A week ago, the company paid out at least $165 million in bonuses even though taxpayers were keeping the insurance giant afloat with a $170 billion government bailout.

While questioning the legality and constitutionality of the House measure, Obama said he expected the Senate would produce a much different and acceptable version of the bill — one that he could sign.

In a portion of the interview taped in the Oval Office, Obama issued his standard and optimistic long-term prognosis for the economy, but responded, “Yes,” when asked if “the financial system could still implode if you had a big failure at AIG or at Citicorp?”

And the president explained that he felt caught in a balancing act, trying to assuage taxpayer anger at Wall Street with the need for support from the financial sector for his attempts to stop the country from plunging into fiscal turmoil unseen since the 1930s Great Depression.

“I think that you’ve got a pretty egregious situation here (bonus payments) that people are understandably upset about,” he said in the interview taped on Friday. “And so let’s see if there are ways of doing this that are both legal, that are constitutional — that uphold our basic principles of fairness, but don’t hamper us from getting the banking system — back on track.”

Earlier Sunday, Jared Berets, Vice President Joe Biden’s economic adviser, previewed Obama’s opposition to the AIG tax plan, saying it “may be a dangerous way to go.”

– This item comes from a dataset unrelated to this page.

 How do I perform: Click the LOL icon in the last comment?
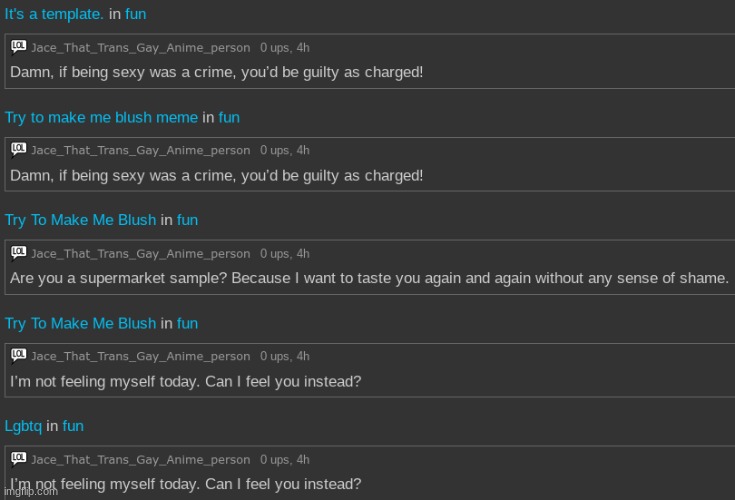(19, 458)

And White House economic adviser Austen Goolsbee said his boss understood the nation’s anger and that the easiest thing would be for AIG executives to return the bonuses. “He’s going to look at what comes out of the House, what comes out of the Senate, see what ideas we have,” Goolsbee said.

Obama used the CBS interview to yet again defend Treasury Secretary Timothy Geithner and his plans to resuscitate the ailing financial system.

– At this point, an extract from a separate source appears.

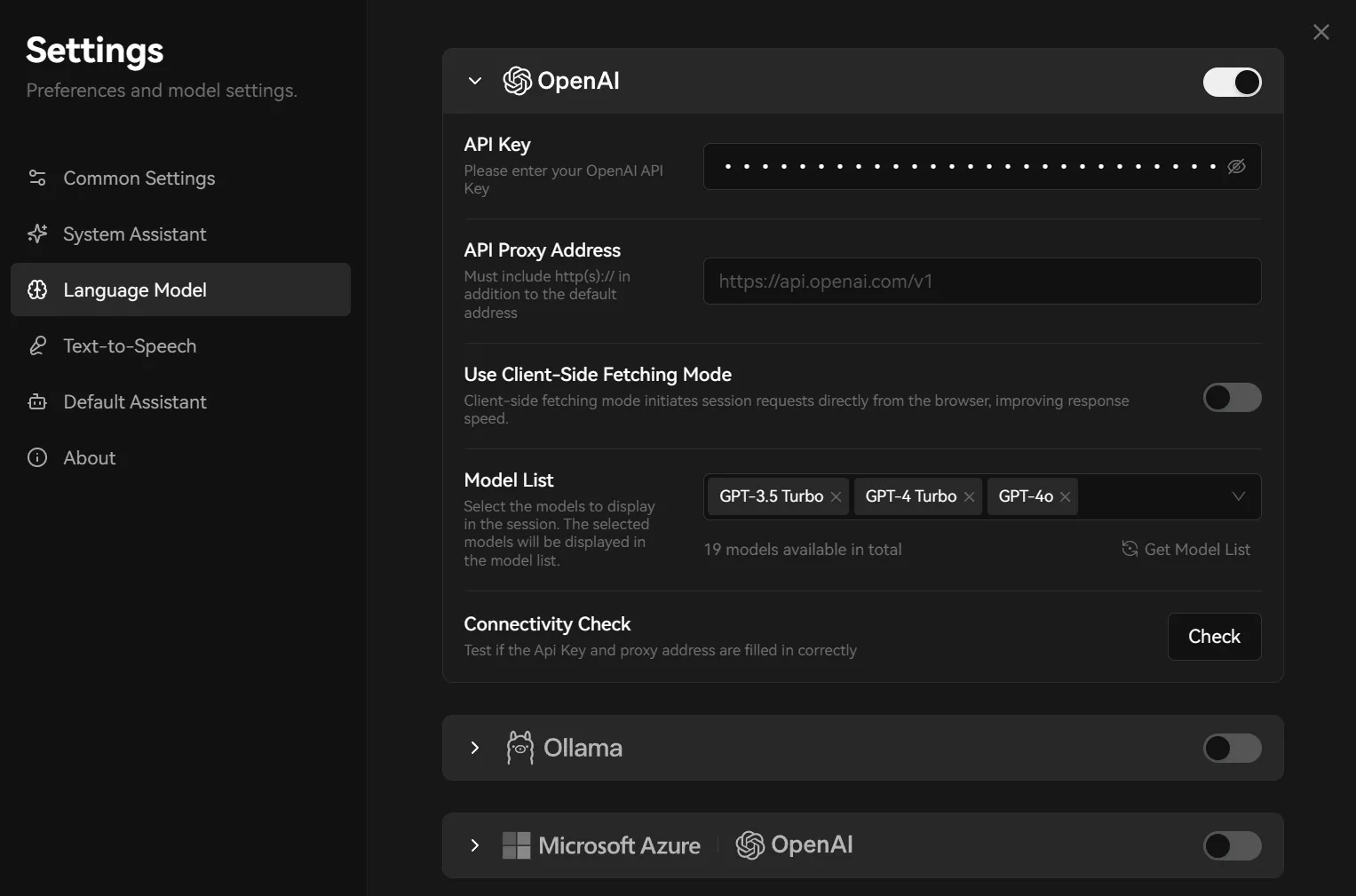
Task: Click the System Assistant sparkle icon
Action: coord(37,234)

After appearing blind-sided by and wrong-footed last week in its response to millions of dollars in bonus payments, Geithner was set on Monday to detail plans to use $100 billion in federal bailout funds to leverage as much as $1 trillion in so-called toxic assets off the books of endangered banks.

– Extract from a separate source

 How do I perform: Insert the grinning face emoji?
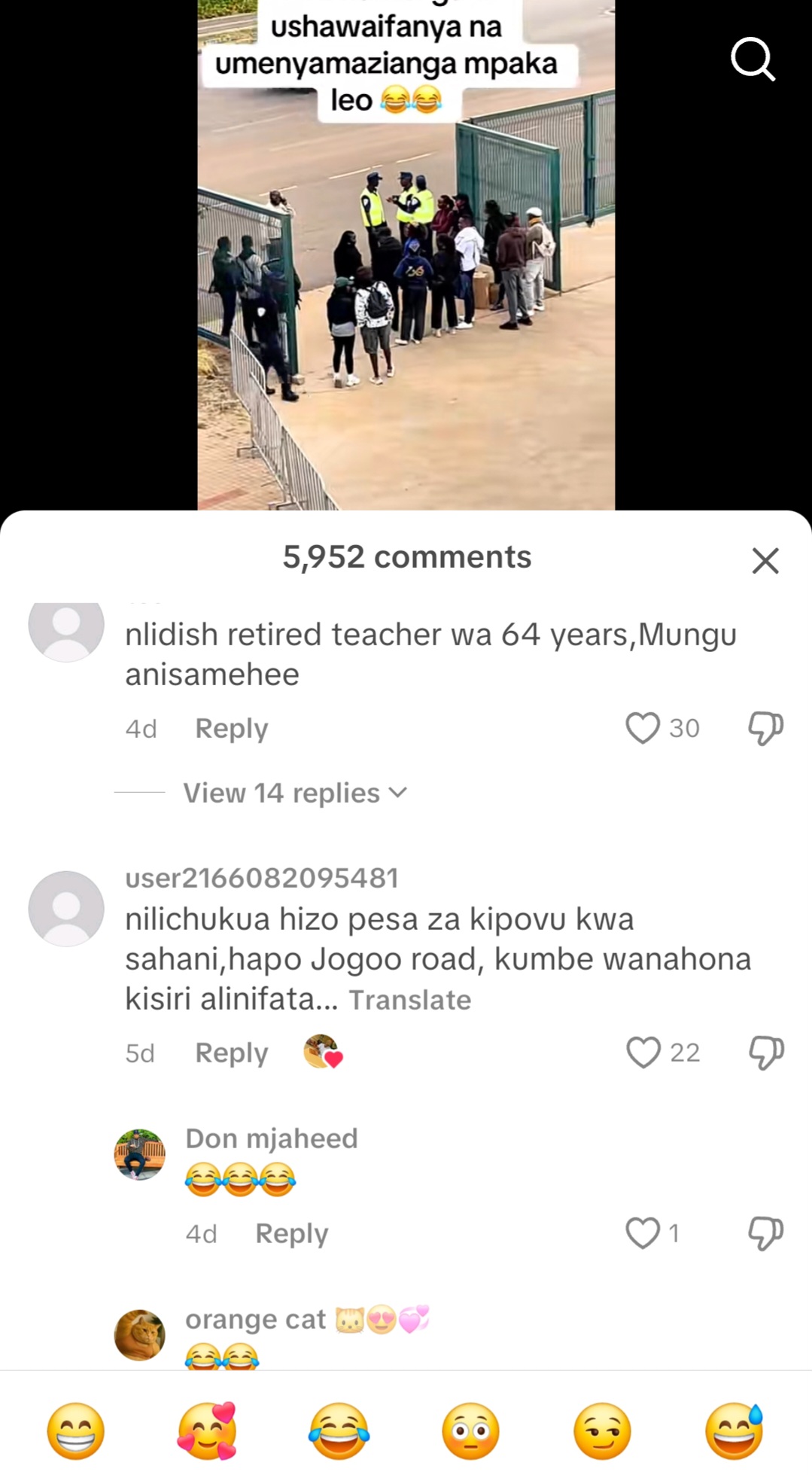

Christina Romer, a top Obama economic adviser, said Sunday that Geithner would achieve that goal using part of what remains in the $700 billion financial rescue package to entice private investors to buy the bad assets and hold them until the system recovers. She said the Federal Reserve and the Federal Deposit Insurance Corp. would inject more capital as well, but did not specify how much.

The goal: Thawing the frozen credit system which has been denying loans to businesses and consumers, compounding the country’s deep recession.

Romer said Geithner was laying out one more piece of the administration’s plan to revive the collapsing economy, and that she did not expect the message to trigger the same kind of stock market plunge that greeted the treasury secretary’s original discussion of the plan on Feb. 10. The Dow Jones industrial average shed 380 points as investors expressed disappointment about a lack of details.

Meanwhile, Republican Sen. Judd Gregg predicted Obama’s ambitious $3.6 trillion budget, including massive spending to save the economy, would put the country into bankruptcy and would never pass Congress.

“The practical implications of this is bankruptcy for the United States. There’s no other way around it,” Gregg said. “If we maintain the proposals which are in this budget over the 10-year period that this budget covers, this country will go bankrupt. People will not buy our debt; our dollar will become devalued.”

Gregg, however, joined Obama in defending Geithner and agreed with the president’s apparent rejection of the House measure to tax bonuses.

“Let’s not overreact in a way that basically has the Congress grabbing its pitchforks, and charging up the hill, and abusing what is a core authority of a government, which is the authority to tax its people,” he said.

Bernstein spoke on ABC’s “This Week.” Goolsbee appeared on CBS’ “Face the Nation.” Romer spoke on “Fox News Sunday” and CNN’s “State of the Union.” Gregg appeared on CNN as well.